Dr. Şükrü Hatun*
*Prof.; Kocaeli Üniversitesi
Tıp Fakültesi Öğretim Üyesi
Şimdi unutuldu... 1976 kuşağı aynı zamanda zorunlu hizmet kuşağıydı. O
yıl
tıp fakültesine giren gençler 80'nin yaraları kapanmadan 1982-83 yıllarında
Anadolu köylerinde nüfus hesabına göre eşit dağıtılmış sağlık ocaklarına
hekimlik yapmaya gittiler. Çantalarında Onat Kutlar’ın "Yeter ki Kararmasın"
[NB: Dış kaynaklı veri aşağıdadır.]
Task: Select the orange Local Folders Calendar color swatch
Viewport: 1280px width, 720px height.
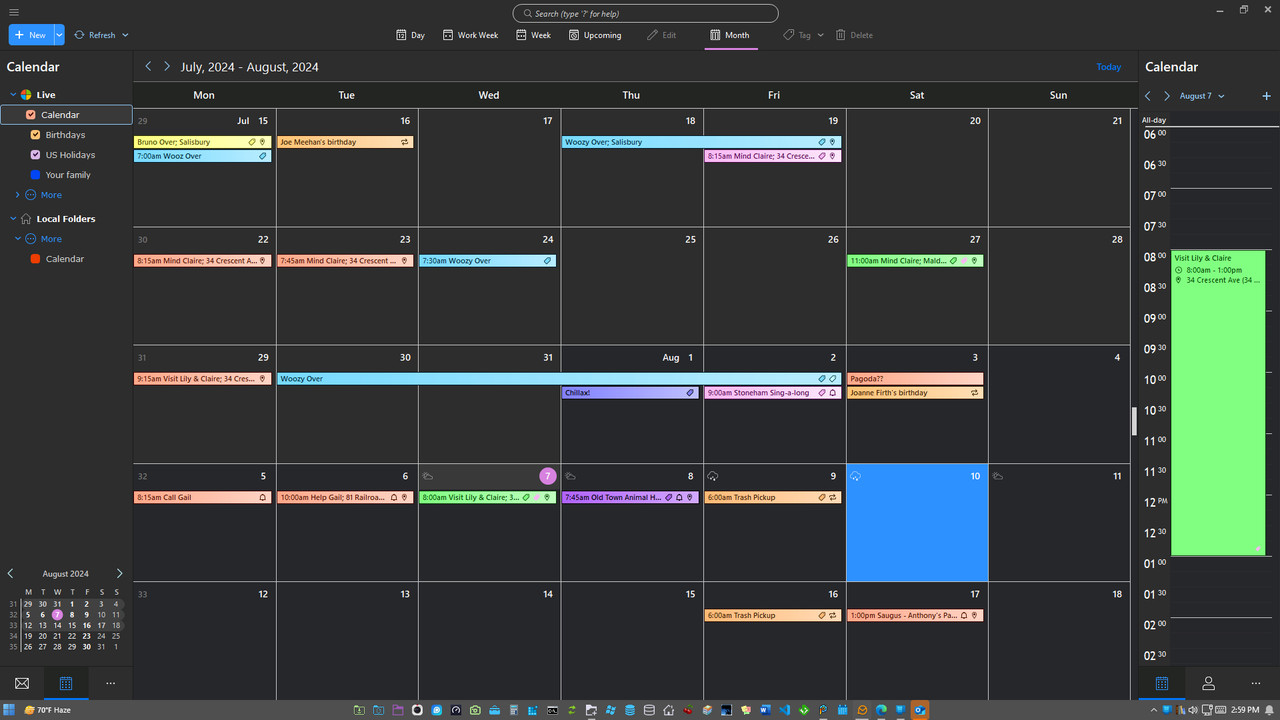Action: (x=34, y=258)
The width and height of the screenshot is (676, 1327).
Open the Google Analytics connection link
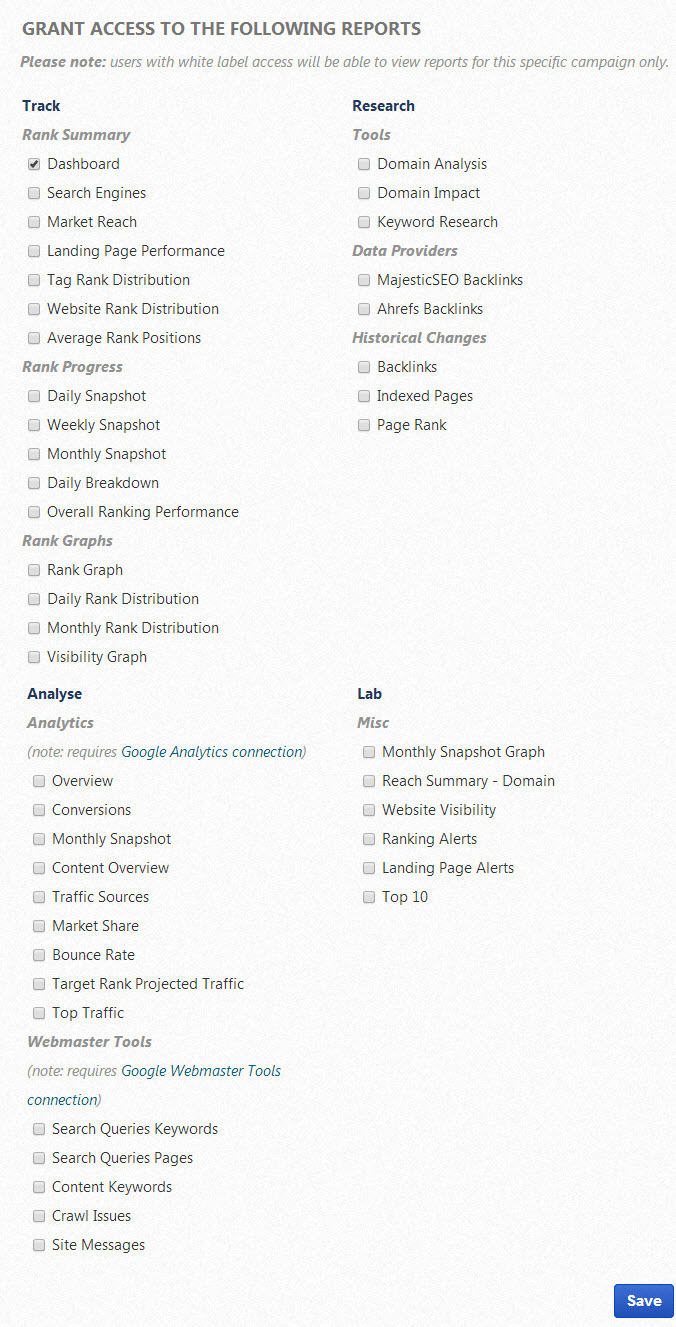pos(211,752)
isimli kendilerine yazılmış mektupları vardı. Zorunlu Hizmet Yasası "Bayrağın
ucundan tut desek ‘kaç para’ diye soruyorlar." yakıştırmasıyla hekimlere
hakaret edenler tarafından çıkarılmıştı. Issız dağ köylerinin ya da küçük
nüfuslu şehirlerin insanları, yaşamları ile meslekleri arasında insan olmanın
temel değerleri ekseninde bağ kuran, çoğu zaman iç karartıcı yoksunluklara
karşın daha iyi sağlık hizmeti için çabalayan, uzakta olmanın kapalılığına
direnerek çağdaş tıp bilgisiyle hastalarını tedavi etmeyi sürdüren binlerce
hekimle tanıştı o yıllarda. Onlar bölgelerinin aşılama oranlarını %100'e
çıkarmayı yurtseverlik sayan sınanmış bir hekimlik bilinciyle döndüler
büyük kentlere.
Oraları anımsatan isimler koydular çocuklarına. Çalıştıkları
sağlık ocağının adı yaşamlarında en değerli sözcük olarak kaldı hep. O
sağlık ocaklarının masalarını Tıpta Uzmanlık Sınavı kitapları istila
etmeden önce, telefonun hemen yanında bir kitap vardı: Sağlık Ocağı Hekimleri
İçin Kılavuz... Başları sıkıştığında o kitaba bakarlardı. Pek çoğu ilk
adli raporunu bu kitaptan kopya etti, ev halkı tespit fişlerinin nasıl
doldurulacağını ondan öğrendi. Bu kitabın yazarı Prof. Dr. Nevzat Eren’di.
Nevzat Eren bir sağlık ocağı emekçisiydi ve öğretmeni Prof. Dr.
Nusret Fişek tarafından geliştirilen, temeli "herkese sağlık hizmeti götürmek"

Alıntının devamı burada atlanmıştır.